Written task —
Return every one of the following records line for line, copying each one without any change.

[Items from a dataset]
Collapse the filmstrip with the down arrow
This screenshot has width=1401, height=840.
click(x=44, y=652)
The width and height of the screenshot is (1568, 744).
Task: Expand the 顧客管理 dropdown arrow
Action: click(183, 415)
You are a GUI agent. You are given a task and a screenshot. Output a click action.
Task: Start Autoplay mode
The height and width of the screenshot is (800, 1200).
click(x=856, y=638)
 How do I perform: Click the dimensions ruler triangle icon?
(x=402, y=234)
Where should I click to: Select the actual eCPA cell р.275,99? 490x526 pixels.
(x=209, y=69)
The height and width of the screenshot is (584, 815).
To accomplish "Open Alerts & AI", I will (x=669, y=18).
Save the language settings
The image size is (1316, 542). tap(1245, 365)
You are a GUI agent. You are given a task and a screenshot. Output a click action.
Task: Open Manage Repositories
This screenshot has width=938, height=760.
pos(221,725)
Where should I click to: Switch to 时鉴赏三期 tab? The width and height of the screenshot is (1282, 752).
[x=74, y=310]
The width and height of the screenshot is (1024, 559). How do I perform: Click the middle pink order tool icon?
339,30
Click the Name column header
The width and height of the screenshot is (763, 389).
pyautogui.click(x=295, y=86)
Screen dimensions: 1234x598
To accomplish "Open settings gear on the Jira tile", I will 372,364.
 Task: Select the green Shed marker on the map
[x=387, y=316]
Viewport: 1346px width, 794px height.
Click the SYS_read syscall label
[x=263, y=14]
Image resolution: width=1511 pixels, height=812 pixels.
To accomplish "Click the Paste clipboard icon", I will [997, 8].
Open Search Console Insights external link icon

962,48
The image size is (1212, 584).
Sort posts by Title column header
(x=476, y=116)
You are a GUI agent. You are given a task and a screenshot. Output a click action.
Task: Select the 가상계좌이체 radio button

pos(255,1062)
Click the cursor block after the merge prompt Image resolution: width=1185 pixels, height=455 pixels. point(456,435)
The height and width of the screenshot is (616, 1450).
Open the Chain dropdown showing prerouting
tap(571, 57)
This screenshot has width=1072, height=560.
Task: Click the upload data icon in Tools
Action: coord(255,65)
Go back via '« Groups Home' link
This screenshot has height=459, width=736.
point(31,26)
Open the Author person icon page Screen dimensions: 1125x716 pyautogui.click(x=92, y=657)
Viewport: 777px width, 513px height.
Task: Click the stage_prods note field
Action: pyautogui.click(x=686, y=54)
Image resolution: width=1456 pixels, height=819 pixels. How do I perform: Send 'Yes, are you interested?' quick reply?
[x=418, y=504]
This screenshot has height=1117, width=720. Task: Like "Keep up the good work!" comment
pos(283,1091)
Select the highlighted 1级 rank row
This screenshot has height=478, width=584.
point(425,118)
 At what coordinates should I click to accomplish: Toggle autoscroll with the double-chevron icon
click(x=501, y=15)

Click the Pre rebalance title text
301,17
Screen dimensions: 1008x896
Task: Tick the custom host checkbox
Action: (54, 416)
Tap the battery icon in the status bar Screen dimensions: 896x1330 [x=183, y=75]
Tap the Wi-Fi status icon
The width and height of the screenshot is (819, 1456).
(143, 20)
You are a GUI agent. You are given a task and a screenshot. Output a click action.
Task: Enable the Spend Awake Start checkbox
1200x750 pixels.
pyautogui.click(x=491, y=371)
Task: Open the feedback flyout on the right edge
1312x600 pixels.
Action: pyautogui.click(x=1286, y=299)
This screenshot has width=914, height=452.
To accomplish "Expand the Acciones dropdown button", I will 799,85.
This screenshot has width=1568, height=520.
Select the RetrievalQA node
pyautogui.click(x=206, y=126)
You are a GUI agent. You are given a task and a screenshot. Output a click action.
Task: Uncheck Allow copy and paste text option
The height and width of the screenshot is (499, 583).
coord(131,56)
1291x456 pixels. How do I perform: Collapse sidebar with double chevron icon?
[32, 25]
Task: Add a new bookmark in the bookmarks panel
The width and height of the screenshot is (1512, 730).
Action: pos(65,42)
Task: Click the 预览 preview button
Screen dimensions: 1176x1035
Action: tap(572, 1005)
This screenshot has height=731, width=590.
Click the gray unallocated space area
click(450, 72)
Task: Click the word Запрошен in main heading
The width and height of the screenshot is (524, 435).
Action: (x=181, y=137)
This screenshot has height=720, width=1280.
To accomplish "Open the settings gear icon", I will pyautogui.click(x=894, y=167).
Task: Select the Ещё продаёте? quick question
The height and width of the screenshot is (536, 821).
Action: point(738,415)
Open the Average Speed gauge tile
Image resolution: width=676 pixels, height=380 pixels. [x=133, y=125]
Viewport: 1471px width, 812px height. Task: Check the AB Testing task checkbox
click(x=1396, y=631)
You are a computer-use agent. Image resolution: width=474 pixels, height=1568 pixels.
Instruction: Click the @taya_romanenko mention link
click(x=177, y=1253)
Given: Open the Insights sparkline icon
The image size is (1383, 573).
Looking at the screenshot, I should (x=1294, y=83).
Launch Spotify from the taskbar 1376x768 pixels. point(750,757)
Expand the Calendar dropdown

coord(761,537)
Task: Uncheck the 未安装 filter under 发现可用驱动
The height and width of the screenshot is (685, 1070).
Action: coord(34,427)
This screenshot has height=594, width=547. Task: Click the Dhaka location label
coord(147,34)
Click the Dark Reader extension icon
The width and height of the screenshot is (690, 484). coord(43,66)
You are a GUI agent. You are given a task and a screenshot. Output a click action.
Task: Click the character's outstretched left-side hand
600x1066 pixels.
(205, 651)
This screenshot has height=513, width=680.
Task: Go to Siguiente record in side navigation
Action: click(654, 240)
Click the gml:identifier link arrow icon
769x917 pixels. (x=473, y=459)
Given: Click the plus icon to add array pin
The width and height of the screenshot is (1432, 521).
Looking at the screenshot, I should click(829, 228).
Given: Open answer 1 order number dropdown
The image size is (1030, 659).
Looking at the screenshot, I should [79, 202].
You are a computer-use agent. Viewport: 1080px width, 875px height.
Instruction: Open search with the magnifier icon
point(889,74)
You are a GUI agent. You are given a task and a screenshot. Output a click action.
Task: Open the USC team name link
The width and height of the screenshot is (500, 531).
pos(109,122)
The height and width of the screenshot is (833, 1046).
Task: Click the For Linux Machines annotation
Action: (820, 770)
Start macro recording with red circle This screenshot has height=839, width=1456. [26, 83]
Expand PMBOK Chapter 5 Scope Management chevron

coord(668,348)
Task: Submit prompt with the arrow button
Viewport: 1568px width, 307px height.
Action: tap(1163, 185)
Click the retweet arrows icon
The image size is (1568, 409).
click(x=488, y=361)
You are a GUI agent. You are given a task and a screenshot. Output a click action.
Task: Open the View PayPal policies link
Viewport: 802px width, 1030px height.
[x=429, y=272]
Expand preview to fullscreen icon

Task solution —
Collapse the filmstrip with the down arrow
This screenshot has width=1401, height=840.
click(x=44, y=652)
The width and height of the screenshot is (1568, 744).
Task: Expand the 顧客管理 dropdown arrow
Action: click(183, 415)
You are a GUI agent. You are given a task and a screenshot. Output a click action.
Task: Start Autoplay mode
The height and width of the screenshot is (800, 1200).
click(x=856, y=638)
 How do I perform: Click the dimensions ruler triangle icon?
(x=402, y=234)
Where should I click to: Select the actual eCPA cell р.275,99? 490x526 pixels.
(x=209, y=69)
The height and width of the screenshot is (584, 815).
To accomplish "Open Alerts & AI", I will (x=669, y=18).
Save the language settings
The image size is (1316, 542). tap(1245, 365)
You are a GUI agent. You are given a task and a screenshot. Output a click action.
Task: Open Manage Repositories
This screenshot has width=938, height=760.
pos(221,725)
Where should I click to: Switch to 时鉴赏三期 tab? The width and height of the screenshot is (1282, 752).
[x=74, y=310]
The width and height of the screenshot is (1024, 559). How do I perform: Click the middle pink order tool icon?
339,30
Click the Name column header
The width and height of the screenshot is (763, 389).
pyautogui.click(x=295, y=86)
Screen dimensions: 1234x598
To accomplish "Open settings gear on the Jira tile", I will 372,364.
 Task: Select the green Shed marker on the map
[x=387, y=316]
Viewport: 1346px width, 794px height.
Click the SYS_read syscall label
[x=263, y=14]
Image resolution: width=1511 pixels, height=812 pixels.
To accomplish "Click the Paste clipboard icon", I will [997, 8].
Open Search Console Insights external link icon

962,48
The image size is (1212, 584).
Sort posts by Title column header
(x=476, y=116)
You are a GUI agent. You are given a task and a screenshot. Output a click action.
Task: Select the 가상계좌이체 radio button

pos(255,1062)
Click the cursor block after the merge prompt Image resolution: width=1185 pixels, height=455 pixels. point(456,435)
The height and width of the screenshot is (616, 1450).
Open the Chain dropdown showing prerouting
tap(571, 57)
This screenshot has width=1072, height=560.
Task: Click the upload data icon in Tools
Action: coord(255,65)
Go back via '« Groups Home' link
This screenshot has height=459, width=736.
point(31,26)
Open the Author person icon page Screen dimensions: 1125x716 pyautogui.click(x=92, y=657)
Viewport: 777px width, 513px height.
Task: Click the stage_prods note field
Action: pyautogui.click(x=686, y=54)
Image resolution: width=1456 pixels, height=819 pixels. How do I perform: Send 'Yes, are you interested?' quick reply?
[x=418, y=504]
This screenshot has height=1117, width=720. Task: Like "Keep up the good work!" comment
pos(283,1091)
Select the highlighted 1级 rank row
This screenshot has height=478, width=584.
point(425,118)
 At what coordinates should I click to accomplish: Toggle autoscroll with the double-chevron icon
click(x=501, y=15)

Click the Pre rebalance title text
301,17
Screen dimensions: 1008x896
Task: Tick the custom host checkbox
Action: (54, 416)
Tap the battery icon in the status bar Screen dimensions: 896x1330 [x=183, y=75]
Tap the Wi-Fi status icon
The width and height of the screenshot is (819, 1456).
(143, 20)
You are a GUI agent. You are given a task and a screenshot. Output a click action.
Task: Enable the Spend Awake Start checkbox
1200x750 pixels.
pyautogui.click(x=491, y=371)
Task: Open the feedback flyout on the right edge
1312x600 pixels.
Action: pyautogui.click(x=1286, y=299)
This screenshot has width=914, height=452.
To accomplish "Expand the Acciones dropdown button", I will 799,85.
This screenshot has width=1568, height=520.
Select the RetrievalQA node
pyautogui.click(x=206, y=126)
You are a GUI agent. You are given a task and a screenshot. Output a click action.
Task: Uncheck Allow copy and paste text option
The height and width of the screenshot is (499, 583).
coord(131,56)
1291x456 pixels. How do I perform: Collapse sidebar with double chevron icon?
[32, 25]
Task: Add a new bookmark in the bookmarks panel
The width and height of the screenshot is (1512, 730).
Action: pos(65,42)
Task: Click the 预览 preview button
Screen dimensions: 1176x1035
Action: tap(572, 1005)
This screenshot has height=731, width=590.
Click the gray unallocated space area
click(450, 72)
Task: Click the word Запрошен in main heading
The width and height of the screenshot is (524, 435).
Action: (x=181, y=137)
This screenshot has height=720, width=1280.
To accomplish "Open the settings gear icon", I will pyautogui.click(x=894, y=167).
Task: Select the Ещё продаёте? quick question
The height and width of the screenshot is (536, 821).
Action: point(738,415)
Open the Average Speed gauge tile
Image resolution: width=676 pixels, height=380 pixels. [x=133, y=125]
Viewport: 1471px width, 812px height. Task: Check the AB Testing task checkbox
click(x=1396, y=631)
You are a computer-use agent. Image resolution: width=474 pixels, height=1568 pixels.
Instruction: Click the @taya_romanenko mention link
click(x=177, y=1253)
Given: Open the Insights sparkline icon
The image size is (1383, 573).
Looking at the screenshot, I should (x=1294, y=83).
Launch Spotify from the taskbar 1376x768 pixels. point(750,757)
Expand the Calendar dropdown

coord(761,537)
Task: Uncheck the 未安装 filter under 发现可用驱动
The height and width of the screenshot is (685, 1070).
Action: coord(34,427)
This screenshot has height=594, width=547. Task: Click the Dhaka location label
coord(147,34)
Click the Dark Reader extension icon
The width and height of the screenshot is (690, 484). coord(43,66)
You are a GUI agent. You are given a task and a screenshot. Output a click action.
Task: Click the character's outstretched left-side hand
600x1066 pixels.
(205, 651)
This screenshot has height=513, width=680.
Task: Go to Siguiente record in side navigation
Action: click(654, 240)
Click the gml:identifier link arrow icon
769x917 pixels. (x=473, y=459)
Given: Click the plus icon to add array pin
The width and height of the screenshot is (1432, 521).
Looking at the screenshot, I should click(829, 228).
Given: Open answer 1 order number dropdown
The image size is (1030, 659).
Looking at the screenshot, I should [79, 202].
You are a computer-use agent. Viewport: 1080px width, 875px height.
Instruction: Open search with the magnifier icon
point(889,74)
You are a GUI agent. You are given a task and a screenshot. Output a click action.
Task: Open the USC team name link
The width and height of the screenshot is (500, 531).
pos(109,122)
The height and width of the screenshot is (833, 1046).
Task: Click the For Linux Machines annotation
Action: (820, 770)
Start macro recording with red circle This screenshot has height=839, width=1456. [26, 83]
Expand PMBOK Chapter 5 Scope Management chevron

coord(668,348)
Task: Submit prompt with the arrow button
Viewport: 1568px width, 307px height.
Action: tap(1163, 185)
Click the retweet arrows icon
The image size is (1568, 409).
click(x=488, y=361)
You are a GUI agent. You are given a task and a screenshot. Output a click action.
Task: Open the View PayPal policies link
Viewport: 802px width, 1030px height.
[x=429, y=272]
Expand preview to fullscreen icon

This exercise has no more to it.